Economists expect the central bank to leave its key interest rates unchanged for a seventh straight quarter at its policymaking meeting on Thursday, given Taiwan’s strong economic growth and stable inflation, even though the US Federal Reserve last week cut interest rates for a third consecutive time.
Cathay United Bank Co (國泰世華銀行) chief economist Lin Chi-chao (林啟超) said Taiwan’s economy would likely grow 7.37 percent this year and 3.54 percent next year, citing the latest forecasts by the Directorate-General of Budget, Accounting and Statistics (DGBAS).
Inflation seems to be tame, as the DGBAS cut its inflation forecast to 1.67 percent for this year, below the 2 percent alert level, so the central bank has little incentive to adjust its key interest rates, Lin said.
Photo: George Tsorng, Taipei Times
“Unless Taiwan’s exports show signs of an apparent decline, it will be hard for the central bank to find a reason to cut interest rates,” Lin said. “It will undoubtedly leave rates unchanged this time.”
The central bank at its board meeting in September kept the discount rate at 2 percent, the highest level in 15 years.

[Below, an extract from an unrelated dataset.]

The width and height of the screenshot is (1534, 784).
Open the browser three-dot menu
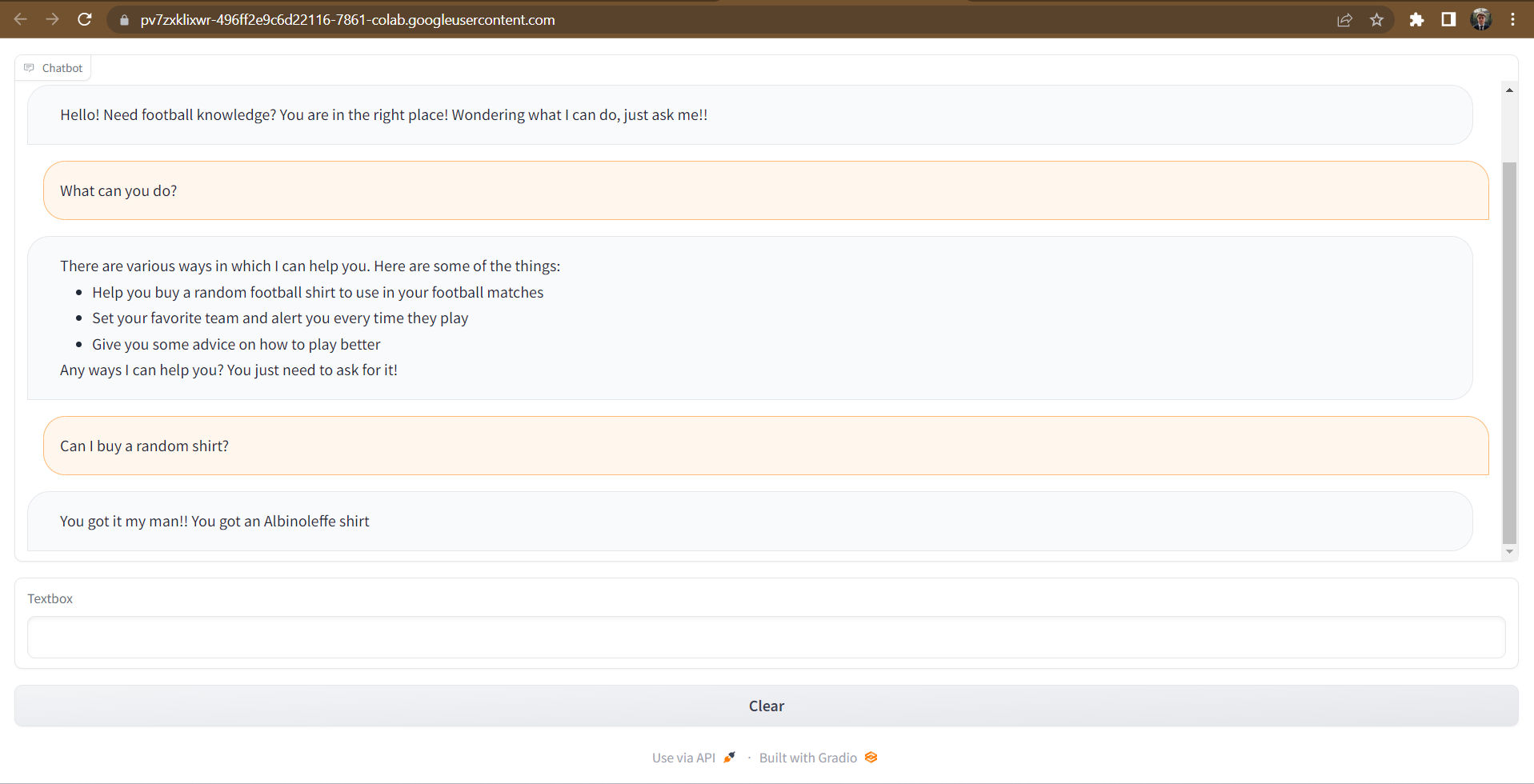[1512, 19]

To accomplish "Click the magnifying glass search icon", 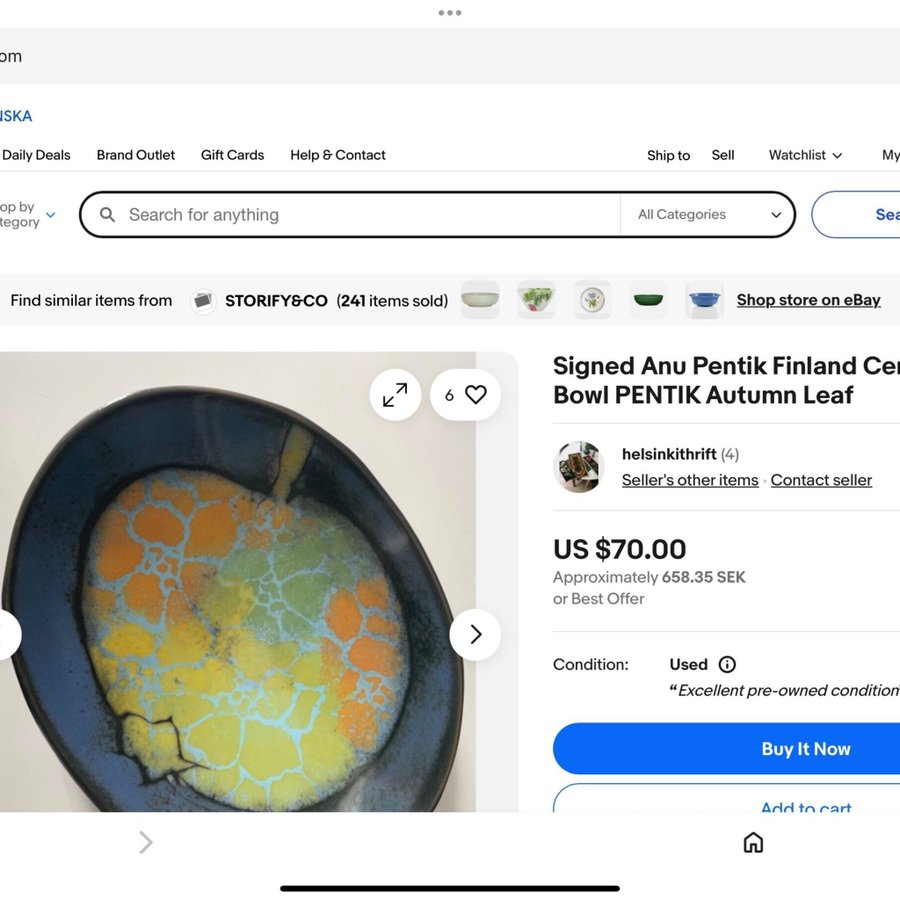I will coord(108,215).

It also maintained the rate on refinancing of secured loans and the rate on temporary accommodations unchanged at 2.375 percent and 4.25 percent respectively.

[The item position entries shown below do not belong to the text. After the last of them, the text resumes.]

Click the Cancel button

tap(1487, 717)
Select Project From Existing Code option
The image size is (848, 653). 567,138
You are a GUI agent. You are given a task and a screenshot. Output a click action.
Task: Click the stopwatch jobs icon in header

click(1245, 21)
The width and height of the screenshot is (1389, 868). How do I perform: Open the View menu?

Taiwan Institute of Economic Research research division head Wu Meng-tao (吳孟道) said there was no urgency for the central bank to cut rates.
The central bank could even maintain the current rates into the first half of next year while observing how the global economy evolves, he said.

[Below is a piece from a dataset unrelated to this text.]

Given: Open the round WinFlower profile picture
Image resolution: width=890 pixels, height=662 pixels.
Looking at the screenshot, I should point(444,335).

Lin and Wu said monitoring and reacting to the New Taiwan dollar’s value against the US dollar would be one of the central bank’s key priorities.
The central bank needs to pay close attention to the foreign exchange market to avoid a repeat of the rapid appreciation of the NT dollar in May, which put pressure on Taiwanese exporters, particularly those in the non-tech sector, Wu said.
Lin cautioned that the next Fed chair, to be appointed by US President Donald Trump, might be willing to weaken the greenback.
That would narrow the interest rate gap between the US and Taiwan, and the NT dollar, buoyed by relatively strong economic growth, could face upward pressure, he said.
In addition, the central bank would likely maintain its most recent round of selective credit controls in the housing market for the time being to keep a lid on property speculation and rising home prices, Taiwan Institute of Economic Research Taiwan Industry Economics Database director Arisa Liu (劉佩真) said.
The seventh round of selective credit controls, imposed in September last year, has resulted in a fall in transactions and a slowdown in the rise of housing prices.
Any easing of the policy would likely come in the first half of next year, Liu said.